= What this task involves =
Return every line in the entries below that contains the string "chart". Matching is case-sensitive.

Rows on where targets appear:
====

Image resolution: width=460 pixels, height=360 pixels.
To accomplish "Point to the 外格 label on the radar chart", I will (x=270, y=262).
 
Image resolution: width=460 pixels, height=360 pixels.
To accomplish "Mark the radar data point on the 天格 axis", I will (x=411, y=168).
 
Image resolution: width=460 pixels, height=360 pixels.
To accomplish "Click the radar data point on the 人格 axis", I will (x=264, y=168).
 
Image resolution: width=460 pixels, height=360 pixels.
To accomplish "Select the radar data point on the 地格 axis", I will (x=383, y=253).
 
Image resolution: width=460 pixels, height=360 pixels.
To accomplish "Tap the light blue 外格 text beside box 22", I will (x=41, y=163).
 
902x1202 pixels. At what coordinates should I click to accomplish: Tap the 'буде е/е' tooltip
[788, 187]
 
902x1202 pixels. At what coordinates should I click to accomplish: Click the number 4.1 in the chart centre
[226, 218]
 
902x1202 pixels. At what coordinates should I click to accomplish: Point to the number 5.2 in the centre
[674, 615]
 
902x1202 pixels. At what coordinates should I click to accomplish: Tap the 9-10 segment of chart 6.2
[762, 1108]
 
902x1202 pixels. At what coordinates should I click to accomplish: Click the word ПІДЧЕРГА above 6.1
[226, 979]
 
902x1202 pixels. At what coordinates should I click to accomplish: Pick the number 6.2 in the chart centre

====

= The reply =
To accomplish "Point to the 外格 label on the radar chart", I will (x=270, y=262).
902x1202 pixels. At what coordinates should I click to accomplish: Click the number 4.1 in the chart centre
902x1202 pixels. At what coordinates should I click to accomplish: Tap the 9-10 segment of chart 6.2
902x1202 pixels. At what coordinates should I click to accomplish: Pick the number 6.2 in the chart centre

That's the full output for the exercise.